**EXERCISE GOAL:**
From the records below, copy the lines that include "menu".
*****
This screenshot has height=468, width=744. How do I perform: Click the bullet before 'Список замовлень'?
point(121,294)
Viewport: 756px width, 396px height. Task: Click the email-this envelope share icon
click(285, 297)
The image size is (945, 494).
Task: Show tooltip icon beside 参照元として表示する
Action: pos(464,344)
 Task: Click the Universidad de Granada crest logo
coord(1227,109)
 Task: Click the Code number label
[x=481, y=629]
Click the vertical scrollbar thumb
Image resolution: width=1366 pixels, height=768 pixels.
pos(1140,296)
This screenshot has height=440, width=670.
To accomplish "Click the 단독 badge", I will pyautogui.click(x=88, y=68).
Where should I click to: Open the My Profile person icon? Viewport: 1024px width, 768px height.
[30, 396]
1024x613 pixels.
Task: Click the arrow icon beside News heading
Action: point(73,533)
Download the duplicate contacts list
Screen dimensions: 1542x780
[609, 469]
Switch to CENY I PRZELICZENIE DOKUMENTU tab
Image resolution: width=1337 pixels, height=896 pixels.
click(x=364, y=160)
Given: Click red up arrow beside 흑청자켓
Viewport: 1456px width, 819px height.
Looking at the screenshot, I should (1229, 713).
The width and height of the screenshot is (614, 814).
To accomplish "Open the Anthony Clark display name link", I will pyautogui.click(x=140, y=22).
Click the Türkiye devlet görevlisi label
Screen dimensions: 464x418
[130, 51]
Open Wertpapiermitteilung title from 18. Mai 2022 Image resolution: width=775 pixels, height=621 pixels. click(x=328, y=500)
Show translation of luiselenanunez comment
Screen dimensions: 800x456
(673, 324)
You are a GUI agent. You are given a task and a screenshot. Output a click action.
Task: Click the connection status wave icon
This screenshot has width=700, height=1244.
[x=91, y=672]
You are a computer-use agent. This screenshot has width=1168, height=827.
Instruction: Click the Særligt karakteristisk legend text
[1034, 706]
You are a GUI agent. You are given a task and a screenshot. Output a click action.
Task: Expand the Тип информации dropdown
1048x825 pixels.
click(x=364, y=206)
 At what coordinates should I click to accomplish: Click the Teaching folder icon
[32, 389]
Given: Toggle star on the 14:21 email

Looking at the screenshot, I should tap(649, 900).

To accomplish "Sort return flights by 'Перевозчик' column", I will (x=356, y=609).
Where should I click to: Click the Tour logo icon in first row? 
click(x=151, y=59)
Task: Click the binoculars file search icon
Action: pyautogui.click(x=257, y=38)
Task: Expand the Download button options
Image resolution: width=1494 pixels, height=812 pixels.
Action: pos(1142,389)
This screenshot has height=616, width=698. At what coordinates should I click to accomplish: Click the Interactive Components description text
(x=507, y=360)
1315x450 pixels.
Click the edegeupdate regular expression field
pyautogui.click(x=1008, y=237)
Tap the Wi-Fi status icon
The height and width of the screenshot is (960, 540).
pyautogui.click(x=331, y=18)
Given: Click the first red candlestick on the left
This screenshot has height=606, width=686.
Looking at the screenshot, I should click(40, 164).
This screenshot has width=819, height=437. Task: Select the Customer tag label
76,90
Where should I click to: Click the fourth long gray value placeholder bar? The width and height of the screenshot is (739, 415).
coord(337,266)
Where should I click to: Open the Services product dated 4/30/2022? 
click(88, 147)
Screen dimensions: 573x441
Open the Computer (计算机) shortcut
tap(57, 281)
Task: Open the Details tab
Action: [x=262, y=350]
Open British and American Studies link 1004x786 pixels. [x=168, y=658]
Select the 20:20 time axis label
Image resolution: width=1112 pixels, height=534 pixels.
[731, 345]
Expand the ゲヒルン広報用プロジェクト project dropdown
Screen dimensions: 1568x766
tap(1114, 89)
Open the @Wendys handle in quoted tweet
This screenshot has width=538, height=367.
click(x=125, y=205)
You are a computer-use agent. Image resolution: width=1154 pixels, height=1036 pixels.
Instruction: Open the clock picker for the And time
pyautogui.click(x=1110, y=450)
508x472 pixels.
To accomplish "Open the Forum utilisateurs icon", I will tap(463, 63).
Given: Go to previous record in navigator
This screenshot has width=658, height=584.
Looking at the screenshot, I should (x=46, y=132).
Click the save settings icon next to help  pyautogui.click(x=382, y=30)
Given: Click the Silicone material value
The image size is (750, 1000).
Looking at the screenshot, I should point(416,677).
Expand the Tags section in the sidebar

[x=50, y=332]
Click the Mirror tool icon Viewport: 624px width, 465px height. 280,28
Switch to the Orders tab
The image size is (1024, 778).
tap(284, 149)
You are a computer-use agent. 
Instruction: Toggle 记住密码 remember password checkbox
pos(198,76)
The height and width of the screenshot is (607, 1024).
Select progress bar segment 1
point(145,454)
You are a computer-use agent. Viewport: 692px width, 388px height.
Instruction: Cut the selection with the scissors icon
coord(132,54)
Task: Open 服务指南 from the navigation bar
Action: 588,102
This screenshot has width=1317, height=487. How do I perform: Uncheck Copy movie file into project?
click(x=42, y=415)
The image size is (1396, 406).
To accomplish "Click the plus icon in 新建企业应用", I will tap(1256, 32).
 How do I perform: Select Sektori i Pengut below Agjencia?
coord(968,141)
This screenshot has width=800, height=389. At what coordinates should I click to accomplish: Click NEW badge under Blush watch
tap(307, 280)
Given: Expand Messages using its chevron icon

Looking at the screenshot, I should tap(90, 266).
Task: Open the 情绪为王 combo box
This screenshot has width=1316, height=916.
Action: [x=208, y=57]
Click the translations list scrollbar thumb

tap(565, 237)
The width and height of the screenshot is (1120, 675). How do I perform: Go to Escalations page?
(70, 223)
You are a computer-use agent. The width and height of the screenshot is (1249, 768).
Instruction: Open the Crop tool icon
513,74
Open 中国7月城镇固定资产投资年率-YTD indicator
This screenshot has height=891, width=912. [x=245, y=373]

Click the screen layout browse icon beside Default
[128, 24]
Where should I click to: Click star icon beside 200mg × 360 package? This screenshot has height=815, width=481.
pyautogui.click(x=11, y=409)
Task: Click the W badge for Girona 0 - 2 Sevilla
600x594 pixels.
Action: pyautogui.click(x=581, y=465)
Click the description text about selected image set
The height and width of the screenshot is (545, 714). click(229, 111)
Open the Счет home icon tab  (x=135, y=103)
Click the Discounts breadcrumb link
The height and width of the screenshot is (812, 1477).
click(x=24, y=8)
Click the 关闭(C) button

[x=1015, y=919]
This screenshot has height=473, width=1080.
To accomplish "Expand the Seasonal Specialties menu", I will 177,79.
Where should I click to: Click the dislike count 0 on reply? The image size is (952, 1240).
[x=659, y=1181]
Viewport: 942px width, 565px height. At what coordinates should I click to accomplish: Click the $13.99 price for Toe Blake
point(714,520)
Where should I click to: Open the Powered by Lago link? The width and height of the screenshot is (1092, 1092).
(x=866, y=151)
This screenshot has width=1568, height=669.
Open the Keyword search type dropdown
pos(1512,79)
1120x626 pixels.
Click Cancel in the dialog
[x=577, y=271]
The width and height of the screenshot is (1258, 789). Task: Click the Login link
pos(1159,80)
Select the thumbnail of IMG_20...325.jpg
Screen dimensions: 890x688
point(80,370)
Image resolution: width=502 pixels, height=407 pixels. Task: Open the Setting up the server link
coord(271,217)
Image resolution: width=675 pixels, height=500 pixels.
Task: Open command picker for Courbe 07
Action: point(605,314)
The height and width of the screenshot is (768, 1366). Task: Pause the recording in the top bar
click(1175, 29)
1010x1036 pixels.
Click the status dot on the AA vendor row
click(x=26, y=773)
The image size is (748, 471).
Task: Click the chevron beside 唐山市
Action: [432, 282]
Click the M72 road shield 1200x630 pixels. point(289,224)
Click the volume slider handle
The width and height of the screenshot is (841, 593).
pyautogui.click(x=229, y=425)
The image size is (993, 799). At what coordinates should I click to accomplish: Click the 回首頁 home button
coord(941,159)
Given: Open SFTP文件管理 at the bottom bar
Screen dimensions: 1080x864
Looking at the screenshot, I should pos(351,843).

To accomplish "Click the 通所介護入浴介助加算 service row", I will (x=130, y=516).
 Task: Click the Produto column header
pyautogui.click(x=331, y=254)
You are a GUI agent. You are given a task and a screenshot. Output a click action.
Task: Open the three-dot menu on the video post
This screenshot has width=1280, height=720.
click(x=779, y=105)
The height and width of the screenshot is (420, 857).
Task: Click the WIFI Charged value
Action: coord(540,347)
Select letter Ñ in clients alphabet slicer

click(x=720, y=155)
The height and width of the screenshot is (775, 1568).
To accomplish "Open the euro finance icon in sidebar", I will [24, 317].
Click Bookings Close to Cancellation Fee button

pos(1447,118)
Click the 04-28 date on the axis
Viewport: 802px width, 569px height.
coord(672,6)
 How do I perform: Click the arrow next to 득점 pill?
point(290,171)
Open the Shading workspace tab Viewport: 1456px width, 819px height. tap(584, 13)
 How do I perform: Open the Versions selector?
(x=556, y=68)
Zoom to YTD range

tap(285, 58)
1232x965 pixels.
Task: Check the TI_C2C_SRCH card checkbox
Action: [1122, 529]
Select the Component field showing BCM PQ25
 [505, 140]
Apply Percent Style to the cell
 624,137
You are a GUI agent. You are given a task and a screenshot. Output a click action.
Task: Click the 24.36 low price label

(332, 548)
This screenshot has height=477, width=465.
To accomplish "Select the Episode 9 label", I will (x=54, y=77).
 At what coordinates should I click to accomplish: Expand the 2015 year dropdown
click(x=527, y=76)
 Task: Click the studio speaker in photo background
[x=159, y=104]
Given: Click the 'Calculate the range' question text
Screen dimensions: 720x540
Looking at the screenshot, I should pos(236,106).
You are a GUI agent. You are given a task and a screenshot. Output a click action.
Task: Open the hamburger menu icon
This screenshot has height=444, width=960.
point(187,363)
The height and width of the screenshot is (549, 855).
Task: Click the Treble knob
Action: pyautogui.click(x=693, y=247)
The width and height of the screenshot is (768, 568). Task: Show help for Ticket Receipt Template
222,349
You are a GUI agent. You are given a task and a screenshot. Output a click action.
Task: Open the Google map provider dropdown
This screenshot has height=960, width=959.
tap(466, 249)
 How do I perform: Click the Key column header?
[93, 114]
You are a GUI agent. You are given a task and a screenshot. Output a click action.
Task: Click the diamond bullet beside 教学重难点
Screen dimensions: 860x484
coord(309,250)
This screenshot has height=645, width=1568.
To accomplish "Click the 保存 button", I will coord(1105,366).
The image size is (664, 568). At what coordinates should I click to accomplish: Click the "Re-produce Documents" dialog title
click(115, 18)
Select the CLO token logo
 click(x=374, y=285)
*****
**YOUR SOLUTION:**
To accomplish "Expand the Seasonal Specialties menu", I will 177,79.
Task: Open the three-dot menu on the video post
Task: Open the hamburger menu icon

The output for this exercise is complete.